The Michigan football team seems to be in no rush to announce its starting quarterback.
That’s usually a phrase reserved for August. But after redshirt sophomore quarterback Wilton Speight went down with an undisclosed shoulder injury in the Iowa game two weeks ago, the Wolverines are (at least publicly) in the dark about who will start against Ohio State on Saturday.
Redshirt junior John O’Korn started last week against Indiana and would stand to lead the Wolverines offense again if Speight can’t go.
In his weekly press conference Monday, Harbaugh said Speight has looked better every day. But he didn’t say much more.
“To clarify, I’m not a doctor,” Harbaugh said. “No medical degree. Didn’t even take any medical classes in college. But to my eye, he’s looked better every day.”
The status of Speight, who guided Michigan to a rank among the nation’s best offenses for the first nine games of the season, has been a constant topic of conversation this week. Fifth-year senior receiver Amara Darboh said that Speight “seemed fine” and has been taking reps in practice this week.
Michigan offensive coordinator Tim Drevno said Speight was day-to-day and that Harbaugh would make the final decision with the team doctors.
“I think you can (make the decision) whenever you can do it,” Drevno said. “We’ve had guys before, Frank Gore when we were (with the San Francisco 49ers), he was kind of a little banged up, we took him out and warmed him up, he looked good and made the decision. You’ve got the head coach, you’ve got the doctors, you’ve got the trainers and you make what’s the best decision for that young man’s health and for the football team.”

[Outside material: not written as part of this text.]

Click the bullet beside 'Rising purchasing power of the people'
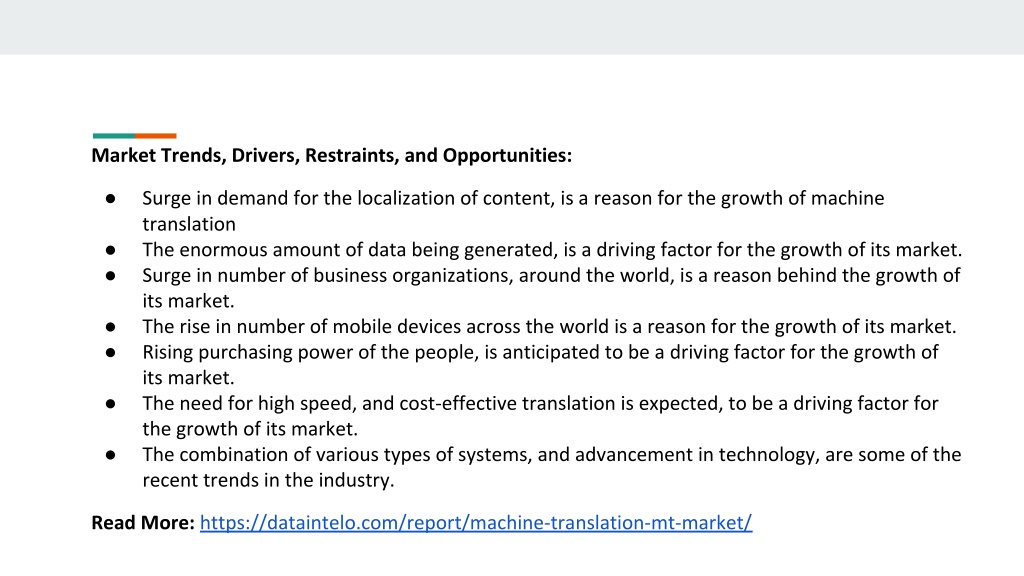click(110, 353)
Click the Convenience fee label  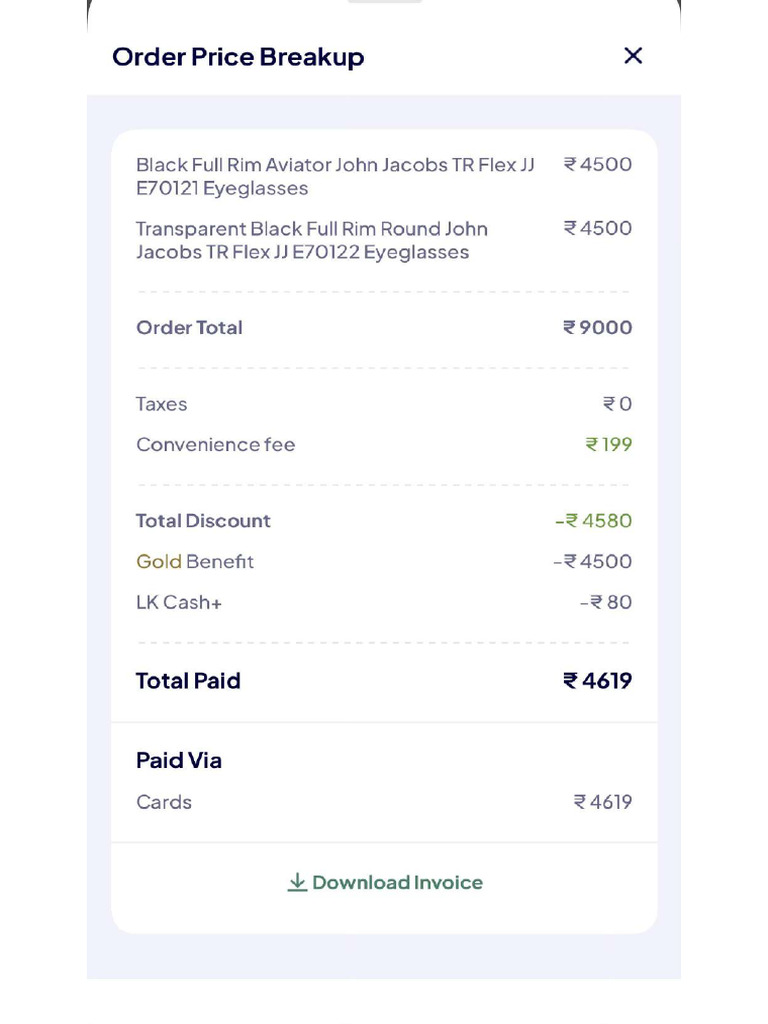coord(216,444)
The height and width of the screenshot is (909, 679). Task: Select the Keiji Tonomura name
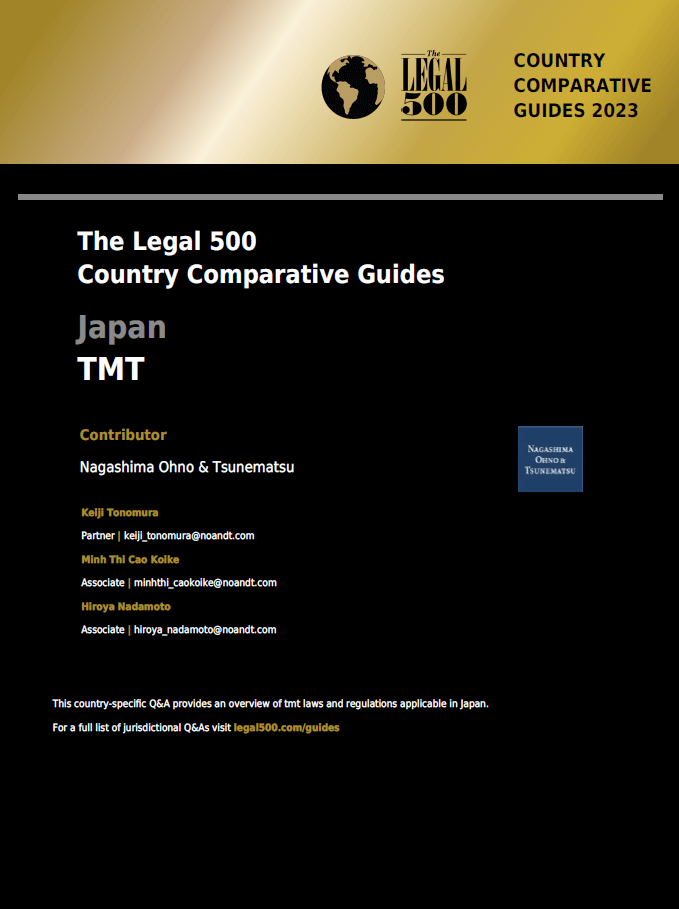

Drevno said Speight wasn’t one to lobby coaches to play throughout the week, though he did say Speight was ready to go if he was able. But when he was asked whether the determining factor would be whether Speight could play, or whether a banged up version would be better than O’Korn, Drevno was non-specific.
“We want the best for Wilton and for our football team,” he said.
Speight warmed up in a limited capacity last Saturday, but he never played in the game. O’Korn completed seven of 16 passes for 59 yards against the Hoosiers, a performance that didn’t inspire excessive optimism from fans. The two were long said to be locked in a tight quarterback battle, and O’Korn is surely capable of doing more than he did Saturday.
But in the biggest game Michigan has played in years, quarterback play will be under the microscope. Ohio State has picked off 17 passes this season, tied for the fifth-most in the country. The Buckeyes’ 24 sacks are not overwhelming, but they mean O’Korn or Speight can expect to be sacked a couple of times. And with the intensity inherent to rivalry games, that pressure could be even greater.
As the days tick past, that pressure looms. But there has been no sense of urgency from the Wolverines, even with the most important position on the field still uncertain.
“Regardless of who it is,” Darboh said, “I think they’re going to give it their all come Saturday.”